Material provided =>
☆ ☆ ☆ ☆
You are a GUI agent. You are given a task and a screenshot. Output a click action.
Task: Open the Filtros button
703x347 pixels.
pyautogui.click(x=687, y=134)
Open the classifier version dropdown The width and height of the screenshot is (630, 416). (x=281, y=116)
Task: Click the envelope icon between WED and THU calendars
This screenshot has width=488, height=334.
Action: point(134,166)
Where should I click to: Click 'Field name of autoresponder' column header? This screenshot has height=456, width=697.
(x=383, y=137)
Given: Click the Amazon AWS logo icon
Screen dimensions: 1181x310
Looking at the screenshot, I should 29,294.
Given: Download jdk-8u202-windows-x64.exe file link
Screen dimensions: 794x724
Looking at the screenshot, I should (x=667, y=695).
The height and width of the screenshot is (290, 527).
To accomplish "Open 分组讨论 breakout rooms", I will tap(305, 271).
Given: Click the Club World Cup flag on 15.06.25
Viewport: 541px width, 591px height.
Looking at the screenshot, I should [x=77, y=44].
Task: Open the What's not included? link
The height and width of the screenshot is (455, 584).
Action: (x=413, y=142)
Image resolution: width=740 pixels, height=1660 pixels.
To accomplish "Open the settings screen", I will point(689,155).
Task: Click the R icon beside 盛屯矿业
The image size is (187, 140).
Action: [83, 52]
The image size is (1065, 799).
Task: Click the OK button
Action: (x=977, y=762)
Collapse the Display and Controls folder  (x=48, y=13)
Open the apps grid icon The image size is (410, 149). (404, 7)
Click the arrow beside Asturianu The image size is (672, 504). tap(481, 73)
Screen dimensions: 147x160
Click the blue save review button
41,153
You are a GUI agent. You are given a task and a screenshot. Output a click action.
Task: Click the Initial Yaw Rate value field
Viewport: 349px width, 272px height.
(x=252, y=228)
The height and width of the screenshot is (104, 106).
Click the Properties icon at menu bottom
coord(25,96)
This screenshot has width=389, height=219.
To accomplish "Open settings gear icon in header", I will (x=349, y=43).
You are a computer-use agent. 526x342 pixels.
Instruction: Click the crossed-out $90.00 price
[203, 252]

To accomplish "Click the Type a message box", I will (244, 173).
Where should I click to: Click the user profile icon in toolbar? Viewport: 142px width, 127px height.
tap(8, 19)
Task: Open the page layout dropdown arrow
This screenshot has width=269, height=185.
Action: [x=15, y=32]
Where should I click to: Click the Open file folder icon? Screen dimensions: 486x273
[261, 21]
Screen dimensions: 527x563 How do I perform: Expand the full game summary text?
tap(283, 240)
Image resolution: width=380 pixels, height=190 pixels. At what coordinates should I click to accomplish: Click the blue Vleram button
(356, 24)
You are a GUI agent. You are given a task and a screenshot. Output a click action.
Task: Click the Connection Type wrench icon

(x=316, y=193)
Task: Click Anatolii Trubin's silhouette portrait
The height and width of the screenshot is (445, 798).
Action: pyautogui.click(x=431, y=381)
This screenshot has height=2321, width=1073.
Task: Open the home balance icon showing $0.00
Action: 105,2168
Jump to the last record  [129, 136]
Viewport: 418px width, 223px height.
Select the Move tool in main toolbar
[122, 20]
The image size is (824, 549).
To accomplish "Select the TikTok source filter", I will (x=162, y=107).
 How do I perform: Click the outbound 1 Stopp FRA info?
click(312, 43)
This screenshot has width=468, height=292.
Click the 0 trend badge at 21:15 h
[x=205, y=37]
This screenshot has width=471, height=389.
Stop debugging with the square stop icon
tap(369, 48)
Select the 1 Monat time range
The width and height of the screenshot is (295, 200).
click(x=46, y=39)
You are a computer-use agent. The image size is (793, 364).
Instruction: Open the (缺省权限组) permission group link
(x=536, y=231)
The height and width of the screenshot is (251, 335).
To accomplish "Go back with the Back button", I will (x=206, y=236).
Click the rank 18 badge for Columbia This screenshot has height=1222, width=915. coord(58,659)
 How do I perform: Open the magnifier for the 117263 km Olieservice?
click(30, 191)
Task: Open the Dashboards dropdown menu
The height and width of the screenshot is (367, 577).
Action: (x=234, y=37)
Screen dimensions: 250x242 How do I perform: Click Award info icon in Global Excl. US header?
☆ ☆ ☆ ☆
Brief => Repeat back the listing above exactly, including every line.

Answer box =>
You are a GUI agent. You are given a task and a screenshot. Output a click action.
Task: Open the Filtros button
703x347 pixels.
pyautogui.click(x=687, y=134)
Open the classifier version dropdown The width and height of the screenshot is (630, 416). (x=281, y=116)
Task: Click the envelope icon between WED and THU calendars
This screenshot has width=488, height=334.
Action: point(134,166)
Where should I click to: Click 'Field name of autoresponder' column header? This screenshot has height=456, width=697.
(x=383, y=137)
Given: Click the Amazon AWS logo icon
Screen dimensions: 1181x310
Looking at the screenshot, I should 29,294.
Given: Download jdk-8u202-windows-x64.exe file link
Screen dimensions: 794x724
Looking at the screenshot, I should (x=667, y=695).
The height and width of the screenshot is (290, 527).
To accomplish "Open 分组讨论 breakout rooms", I will tap(305, 271).
Given: Click the Club World Cup flag on 15.06.25
Viewport: 541px width, 591px height.
Looking at the screenshot, I should [x=77, y=44].
Task: Open the What's not included? link
The height and width of the screenshot is (455, 584).
Action: (x=413, y=142)
Image resolution: width=740 pixels, height=1660 pixels.
To accomplish "Open the settings screen", I will point(689,155).
Task: Click the R icon beside 盛屯矿业
The image size is (187, 140).
Action: [83, 52]
The image size is (1065, 799).
Task: Click the OK button
Action: (x=977, y=762)
Collapse the Display and Controls folder  (x=48, y=13)
Open the apps grid icon The image size is (410, 149). (404, 7)
Click the arrow beside Asturianu The image size is (672, 504). tap(481, 73)
Screen dimensions: 147x160
Click the blue save review button
41,153
You are a GUI agent. You are given a task and a screenshot. Output a click action.
Task: Click the Initial Yaw Rate value field
Viewport: 349px width, 272px height.
(x=252, y=228)
The height and width of the screenshot is (104, 106).
Click the Properties icon at menu bottom
coord(25,96)
This screenshot has width=389, height=219.
To accomplish "Open settings gear icon in header", I will (x=349, y=43).
You are a computer-use agent. 526x342 pixels.
Instruction: Click the crossed-out $90.00 price
[203, 252]

To accomplish "Click the Type a message box", I will (244, 173).
Where should I click to: Click the user profile icon in toolbar? Viewport: 142px width, 127px height.
tap(8, 19)
Task: Open the page layout dropdown arrow
This screenshot has width=269, height=185.
Action: [x=15, y=32]
Where should I click to: Click the Open file folder icon? Screen dimensions: 486x273
[261, 21]
Screen dimensions: 527x563 How do I perform: Expand the full game summary text?
tap(283, 240)
Image resolution: width=380 pixels, height=190 pixels. At what coordinates should I click to accomplish: Click the blue Vleram button
(356, 24)
You are a GUI agent. You are given a task and a screenshot. Output a click action.
Task: Click the Connection Type wrench icon

(x=316, y=193)
Task: Click Anatolii Trubin's silhouette portrait
The height and width of the screenshot is (445, 798).
Action: pyautogui.click(x=431, y=381)
This screenshot has height=2321, width=1073.
Task: Open the home balance icon showing $0.00
Action: 105,2168
Jump to the last record  [129, 136]
Viewport: 418px width, 223px height.
Select the Move tool in main toolbar
[122, 20]
The image size is (824, 549).
To accomplish "Select the TikTok source filter", I will (x=162, y=107).
 How do I perform: Click the outbound 1 Stopp FRA info?
click(312, 43)
This screenshot has width=468, height=292.
Click the 0 trend badge at 21:15 h
[x=205, y=37]
This screenshot has width=471, height=389.
Stop debugging with the square stop icon
tap(369, 48)
Select the 1 Monat time range
The width and height of the screenshot is (295, 200).
click(x=46, y=39)
You are a computer-use agent. The image size is (793, 364).
Instruction: Open the (缺省权限组) permission group link
(x=536, y=231)
The height and width of the screenshot is (251, 335).
To accomplish "Go back with the Back button", I will (x=206, y=236).
Click the rank 18 badge for Columbia This screenshot has height=1222, width=915. coord(58,659)
 How do I perform: Open the magnifier for the 117263 km Olieservice?
click(30, 191)
Task: Open the Dashboards dropdown menu
The height and width of the screenshot is (367, 577).
Action: (x=234, y=37)
Screen dimensions: 250x242 How do I perform: Click Award info icon in Global Excl. US header?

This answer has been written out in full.